== Material shown ==
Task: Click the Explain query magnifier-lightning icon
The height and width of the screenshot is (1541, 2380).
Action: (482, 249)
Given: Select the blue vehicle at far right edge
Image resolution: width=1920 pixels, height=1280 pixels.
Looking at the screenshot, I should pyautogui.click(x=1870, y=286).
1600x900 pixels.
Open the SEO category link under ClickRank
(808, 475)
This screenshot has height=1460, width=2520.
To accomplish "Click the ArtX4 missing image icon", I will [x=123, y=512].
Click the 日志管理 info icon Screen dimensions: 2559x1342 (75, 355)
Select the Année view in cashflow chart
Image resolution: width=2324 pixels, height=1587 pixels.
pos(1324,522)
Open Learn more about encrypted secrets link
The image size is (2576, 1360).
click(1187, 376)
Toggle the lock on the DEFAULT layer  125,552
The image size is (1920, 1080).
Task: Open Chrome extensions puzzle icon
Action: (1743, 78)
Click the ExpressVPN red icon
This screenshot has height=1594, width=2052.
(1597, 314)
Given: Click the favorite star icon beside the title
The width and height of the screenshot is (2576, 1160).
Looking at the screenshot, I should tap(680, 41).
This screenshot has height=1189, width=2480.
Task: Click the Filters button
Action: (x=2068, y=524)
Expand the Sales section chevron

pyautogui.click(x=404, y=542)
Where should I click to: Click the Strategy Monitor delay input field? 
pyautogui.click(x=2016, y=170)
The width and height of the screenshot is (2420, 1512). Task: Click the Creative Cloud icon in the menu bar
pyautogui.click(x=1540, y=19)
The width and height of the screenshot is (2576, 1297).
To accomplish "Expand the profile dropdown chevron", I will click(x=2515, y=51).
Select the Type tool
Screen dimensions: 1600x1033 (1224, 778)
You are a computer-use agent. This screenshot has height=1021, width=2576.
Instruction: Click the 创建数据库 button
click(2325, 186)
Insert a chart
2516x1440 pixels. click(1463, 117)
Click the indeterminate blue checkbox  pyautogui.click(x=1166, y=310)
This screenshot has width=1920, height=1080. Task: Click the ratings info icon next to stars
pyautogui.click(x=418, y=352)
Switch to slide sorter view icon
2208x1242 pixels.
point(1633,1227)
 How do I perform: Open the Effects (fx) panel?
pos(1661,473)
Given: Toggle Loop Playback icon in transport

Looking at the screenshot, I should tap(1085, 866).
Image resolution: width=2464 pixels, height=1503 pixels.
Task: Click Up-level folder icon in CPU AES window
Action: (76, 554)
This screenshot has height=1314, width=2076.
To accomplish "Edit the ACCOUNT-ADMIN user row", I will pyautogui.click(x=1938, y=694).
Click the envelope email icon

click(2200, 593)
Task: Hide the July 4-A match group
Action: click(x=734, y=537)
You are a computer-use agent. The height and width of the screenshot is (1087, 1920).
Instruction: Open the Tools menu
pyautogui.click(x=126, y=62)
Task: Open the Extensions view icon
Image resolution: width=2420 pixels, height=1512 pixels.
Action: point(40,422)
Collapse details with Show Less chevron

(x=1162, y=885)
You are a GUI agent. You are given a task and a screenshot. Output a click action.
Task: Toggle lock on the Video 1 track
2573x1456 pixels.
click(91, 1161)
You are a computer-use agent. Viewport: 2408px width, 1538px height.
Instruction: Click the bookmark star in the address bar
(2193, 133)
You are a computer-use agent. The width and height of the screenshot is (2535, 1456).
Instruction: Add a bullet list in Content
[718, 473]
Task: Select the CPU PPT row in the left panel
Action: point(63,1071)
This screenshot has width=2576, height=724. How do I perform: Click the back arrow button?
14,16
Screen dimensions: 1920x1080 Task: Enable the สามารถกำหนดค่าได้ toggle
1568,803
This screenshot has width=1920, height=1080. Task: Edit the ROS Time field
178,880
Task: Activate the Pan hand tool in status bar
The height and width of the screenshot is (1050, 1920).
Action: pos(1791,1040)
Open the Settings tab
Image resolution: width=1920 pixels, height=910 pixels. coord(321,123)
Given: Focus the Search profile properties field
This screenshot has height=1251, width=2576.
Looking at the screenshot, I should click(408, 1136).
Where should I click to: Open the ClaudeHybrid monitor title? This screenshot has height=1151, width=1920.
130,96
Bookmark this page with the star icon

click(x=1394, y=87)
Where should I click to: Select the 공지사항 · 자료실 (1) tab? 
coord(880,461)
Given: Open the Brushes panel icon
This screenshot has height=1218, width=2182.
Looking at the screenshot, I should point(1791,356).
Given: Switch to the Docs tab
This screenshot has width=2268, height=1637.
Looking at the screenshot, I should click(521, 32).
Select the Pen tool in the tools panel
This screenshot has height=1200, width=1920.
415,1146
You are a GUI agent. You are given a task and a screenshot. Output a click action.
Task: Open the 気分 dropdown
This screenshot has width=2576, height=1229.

== Work item ==
Could you return all lines from the records that include the word "computer"?

== Task response ==
You are a computer-use agent. This screenshot has height=1021, width=2576.
You are a computer-use agent. The height and width of the screenshot is (1087, 1920).
You are a computer-use agent. Viewport: 2408px width, 1538px height.
You are a computer-use agent. The width and height of the screenshot is (2535, 1456).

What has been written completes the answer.